Stacey Pollard, International Terminal Manager, Brisbane Airport Corporation
What do you miss most?
“I definitely miss the passengers coming through the terminal, seeing it busy, seeing all the different staff and teams, I really miss that. You can just look around here to know it feels different. A good terminal is a busy terminal. When we get back to normal, I just want to submerge myself in the terminal at the busiest time of the day, I can’t wait to see Level 4 busy again… we can't wait to see our passengers back."
Gert-Jan de Graaff, CEO, Brisbane Airport Corporation
What is Brisbane Airport doing to make the airport and travel COVID safe?
“As COVID-19 restrictions begin to ease, BAC has developed a comprehensive COVID-Safe plan for Brisbane Airport, developed using evidence and expert advice to ensure the safety of staff and travellers throughout every aspect of a traveller’s journey.
“We have already put a lot of effort and commitment into this and we will continue to work hard implementing our plan and minimising risks wherever possible.
“As people begin to return to our terminals, they will see an increased cleaning regime across high-frequency customer touchpoints, floor decals and signage encouraging social distancing, free sanitiser stations at terminal entry points and screening locations, protective sneeze screens and PPE for frontline staff where practical.

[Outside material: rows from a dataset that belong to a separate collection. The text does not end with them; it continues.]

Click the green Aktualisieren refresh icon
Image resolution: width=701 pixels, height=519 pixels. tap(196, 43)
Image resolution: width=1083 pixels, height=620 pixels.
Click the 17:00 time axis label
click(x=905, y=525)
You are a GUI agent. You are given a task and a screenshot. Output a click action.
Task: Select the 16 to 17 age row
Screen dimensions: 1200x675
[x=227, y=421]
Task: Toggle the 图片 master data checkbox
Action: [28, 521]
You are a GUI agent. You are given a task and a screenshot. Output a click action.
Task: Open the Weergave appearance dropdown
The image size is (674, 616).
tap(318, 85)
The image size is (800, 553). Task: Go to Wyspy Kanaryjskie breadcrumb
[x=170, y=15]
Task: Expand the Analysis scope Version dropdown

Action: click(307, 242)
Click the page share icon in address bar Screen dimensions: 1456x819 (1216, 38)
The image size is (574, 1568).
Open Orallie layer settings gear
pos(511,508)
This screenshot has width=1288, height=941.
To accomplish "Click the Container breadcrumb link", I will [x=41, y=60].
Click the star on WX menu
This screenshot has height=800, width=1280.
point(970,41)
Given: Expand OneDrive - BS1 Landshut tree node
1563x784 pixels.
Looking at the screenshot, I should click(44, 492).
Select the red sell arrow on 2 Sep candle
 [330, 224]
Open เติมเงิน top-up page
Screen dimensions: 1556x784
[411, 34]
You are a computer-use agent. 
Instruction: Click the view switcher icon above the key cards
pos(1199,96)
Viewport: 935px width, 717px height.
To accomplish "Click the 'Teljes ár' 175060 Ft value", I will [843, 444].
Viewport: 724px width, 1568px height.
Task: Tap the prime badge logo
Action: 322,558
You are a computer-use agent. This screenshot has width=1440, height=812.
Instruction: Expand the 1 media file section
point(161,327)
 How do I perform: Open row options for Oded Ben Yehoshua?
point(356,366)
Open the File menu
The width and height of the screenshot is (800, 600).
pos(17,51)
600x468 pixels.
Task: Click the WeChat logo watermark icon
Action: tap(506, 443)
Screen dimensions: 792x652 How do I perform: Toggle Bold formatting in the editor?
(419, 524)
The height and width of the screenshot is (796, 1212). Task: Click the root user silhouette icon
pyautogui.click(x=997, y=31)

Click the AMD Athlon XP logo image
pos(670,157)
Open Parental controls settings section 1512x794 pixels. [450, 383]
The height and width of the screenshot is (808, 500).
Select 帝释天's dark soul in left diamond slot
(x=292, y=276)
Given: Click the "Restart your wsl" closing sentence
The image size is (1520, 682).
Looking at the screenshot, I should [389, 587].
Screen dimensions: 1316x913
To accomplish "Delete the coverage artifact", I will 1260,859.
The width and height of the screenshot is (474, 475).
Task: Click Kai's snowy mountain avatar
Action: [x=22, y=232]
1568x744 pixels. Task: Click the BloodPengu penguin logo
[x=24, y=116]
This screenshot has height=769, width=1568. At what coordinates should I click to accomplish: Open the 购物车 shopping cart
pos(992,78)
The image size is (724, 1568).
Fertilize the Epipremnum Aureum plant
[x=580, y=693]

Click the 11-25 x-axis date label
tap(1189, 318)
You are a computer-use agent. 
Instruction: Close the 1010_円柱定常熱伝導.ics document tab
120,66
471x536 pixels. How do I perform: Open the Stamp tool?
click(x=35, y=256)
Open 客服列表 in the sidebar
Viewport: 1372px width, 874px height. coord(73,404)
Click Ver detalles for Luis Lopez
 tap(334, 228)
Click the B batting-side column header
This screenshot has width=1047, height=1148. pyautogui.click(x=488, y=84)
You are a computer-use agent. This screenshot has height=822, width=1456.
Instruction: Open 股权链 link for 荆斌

“This is the light at the end of the tunnel we have all been waiting for, and we are looking forward to welcoming back our airline partners and seeing travellers in our terminals again.
“Whether you are flying the plane, are a departing or arriving passenger, serving coffee in the terminal, providing a service, or greeting or farewelling someone at the airport, everyone has an important role to play in keeping themselves and everyone else safe. So we’re asking travellers to play their part by not coming to the airport if feeling unwell, to use the free sanitation stations located throughout the terminals, and to practice social distancing where possible.”